Dalio Warns U.S. Stock Bubble Has Reached 80% Danger Zone
On the macroeconomic front, Dalio states that, based on a bubble indicator tracing back to 1900 data, the U.S. economy is now in a danger zone similar to just before the 1929 Great Depression and the 2000 dot-com bubble. Dalio analyzes multiple indicators, including leverage ratios, money supply, and wealth concentration, to assess market fragility, and notes that the U.S. bubble has reached 80%: “It’s clear we’re in a bubble, but it hasn’t burst yet.”
This 80% bubble indicator is highly alarming. Dalio’s bubble assessment model considers multiple dimensions, including deviations of asset prices from historical averages, market leverage, influx of new investors, and extreme market sentiment. When these indicators reach 80%, it suggests the market is in an extremely dangerous zone, with the potential for a sharp correction at any time.
The comparisons to 1929 and 2000 provide historical reference points. After the 1929 crash, the U.S. entered a decade-long Great Depression, with the stock market plunging 89% from its high. After the 2000 dot-com bubble burst, the Nasdaq fell 78%, and many tech companies went bankrupt. If the current bubble bursts similarly, it would be catastrophic for all risk assets, including Bitcoin.
However, Dalio emphasizes that “the bubble has not yet burst,” implying we are still in the expansion phase. During this phase, asset prices could continue rising, offering profit opportunities for investors. But risks are also accumulating, and a trigger could lead to a rapid collapse. For Bitcoin investors, this environment demands extreme caution: avoiding complete exit due to bubble warnings (which might cause missing final gains) or over-leveraging (which could lead to severe losses during a crash).

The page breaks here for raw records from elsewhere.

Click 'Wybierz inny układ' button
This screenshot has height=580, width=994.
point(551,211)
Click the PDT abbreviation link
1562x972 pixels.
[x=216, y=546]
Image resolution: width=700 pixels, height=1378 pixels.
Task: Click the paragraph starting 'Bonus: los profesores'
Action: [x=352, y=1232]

Dalio recommends allocating 15% of assets into hard assets like Bitcoin and gold as a hedge against this bubble environment. When traditional assets like stocks and bonds are in a bubble state, hard assets offer some protection. Historically, gold has preserved or increased in value during financial crises, and Bitcoin, dubbed “digital gold,” has shown resilience during the 2020 pandemic and the 2022 inflation peaks.
Regarding Bitcoin’s potential as a global reserve currency, Dalio’s skeptical view reflects the mainstream perspective of traditional financial elites. Traceability and quantum threats are genuine challenges Bitcoin faces, but Bitcoin supporters argue that these issues can be addressed with technological solutions. Privacy layers can be implemented via Lightning Network or other second-layer solutions, and quantum threats can be mitigated through upgrading cryptographic algorithms. However, these solutions require global consensus and technological breakthroughs, with uncertain timelines and feasibility. As a pragmatic investor, Dalio recognizes Bitcoin’s investment value while remaining doubtful about its prospects as a global reserve currency, a stance that balances realism and caution.